TEXT EXCERPT:

-- BEGIN --

The shift, say the former officials, represents an enormous waste of federal resources, as agencies across the Trump Administration are looking to draw workers with the very experience they just let go. It also means agencies may have to increasingly rely on costlier outside companies for that expertise. ...

In early 2024, Biden officials hired Angelica Quirarte, who had spent years pitching tech experts on becoming public servants. Quirarte says that coders and engineers are natural problem-solvers and are attracted to the challenge of working with huge data sets that can improve services for millions of people. ...

In less than a year, Quirarte tells TIME, she helped hire about 250 AI experts. After Trump’s actions, she estimates about 10% of that cohort are still with the federal government.

“It’s going to be really hard” for the Trump administration to hire more tech workers after such haphazard layoffs, Quirarte says. “It’s so chaotic.” ...

    These are not serious people. 

Apr 29, 2025

A Preview Of What AI Could Do For Social Security

     From Rest of World:

When Josélia de Brito, a former sugarcane worker from a remote town in northeast Brazil, filed for her retirement benefits through the mandated government app, she expected her claim would be processed quickly. Instead, her request was instantly turned down because the system identified her as a man. ...

It was especially frustrating for de Brito, who had been requesting sick pay for years via the National Social Security Institute’s artificial intelligence-powered app, Meu INSS. ... [E]ven minor errors in her claims filed through the app had led to numerous rejections, with few options for recourse. ...

-- END --

TASK INSTRUCTIONS:
1. Answer these questions about the text excerpt:
(a) When did Biden officials hire Angelica Quirarte?
(b) About how many AI experts did Quirarte help hire?
(c) What is the name of the National Social Security Institute's app?
2. Update the text excerpt by writing it out again from "When Josélia de" up to and including "as a man. ...", putting "coffee" in place of "sugarcane".
Rely only on the text above.

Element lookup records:
-- BEGIN --

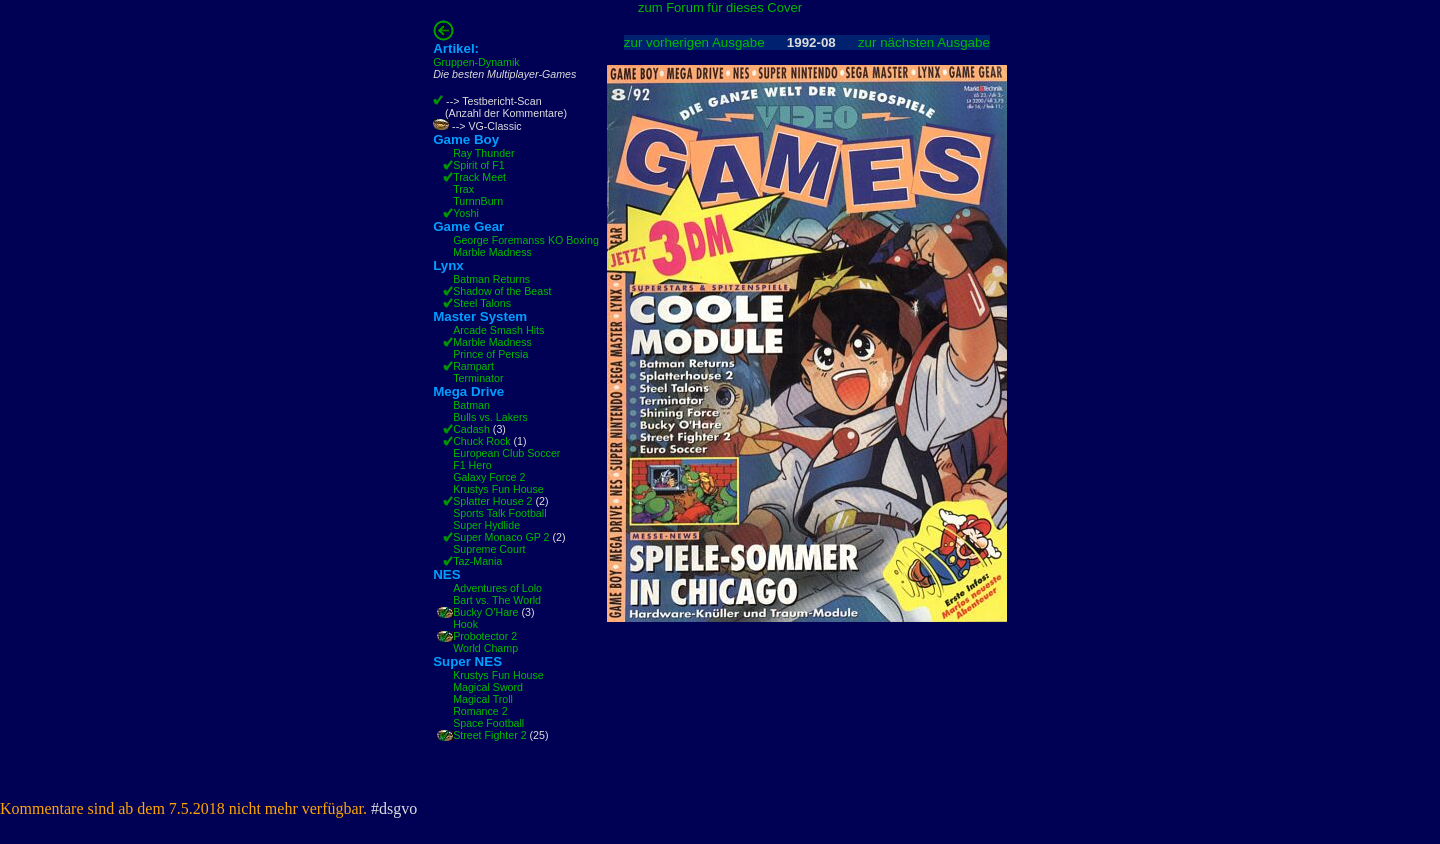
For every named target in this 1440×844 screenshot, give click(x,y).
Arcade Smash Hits (498, 330)
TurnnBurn (478, 201)
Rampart (473, 366)
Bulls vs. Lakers (490, 417)
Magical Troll (483, 699)
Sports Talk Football (499, 513)
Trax (463, 189)
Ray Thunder (483, 153)
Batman (471, 405)
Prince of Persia (490, 354)
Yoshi (466, 213)
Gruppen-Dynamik (476, 62)
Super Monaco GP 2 (501, 537)
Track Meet (479, 177)
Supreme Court (489, 549)
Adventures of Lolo (497, 588)
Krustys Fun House (498, 489)
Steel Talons (482, 303)
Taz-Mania (477, 561)
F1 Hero (472, 465)
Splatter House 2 (492, 501)
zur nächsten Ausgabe (924, 42)
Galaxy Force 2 (489, 477)
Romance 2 (480, 711)
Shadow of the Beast (502, 291)
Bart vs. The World (497, 600)
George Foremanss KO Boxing (526, 240)
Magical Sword (488, 687)
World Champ (485, 648)
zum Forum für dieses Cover (720, 7)
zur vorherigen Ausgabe (694, 42)
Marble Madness (492, 252)
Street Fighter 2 (489, 735)
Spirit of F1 (479, 165)
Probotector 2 (485, 636)
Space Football (488, 723)
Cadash (471, 429)
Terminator (478, 378)
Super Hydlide (486, 525)
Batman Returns (491, 279)
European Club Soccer (506, 453)
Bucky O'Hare (485, 612)
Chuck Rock (481, 441)
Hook (465, 624)
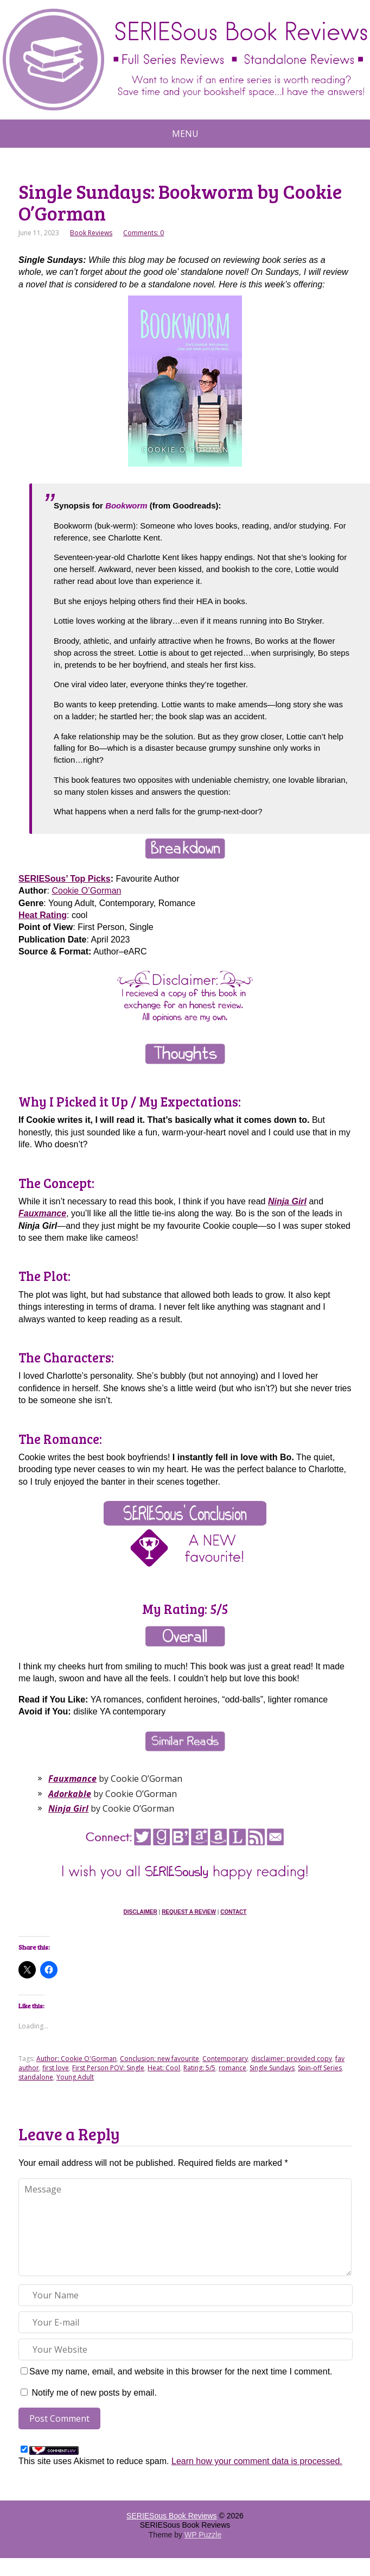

-- END --

SOLUTIONS TO THE EXERCISE:
1.
(a) In early 2024.
(b) About 250.
(c) Meu INSS.

2.
When Josélia de Brito, a former coffee worker from a remote town in northeast Brazil, filed for her retirement benefits through the mandated government app, she expected her claim would be processed quickly. Instead, her request was instantly turned down because the system identified her as a man. ...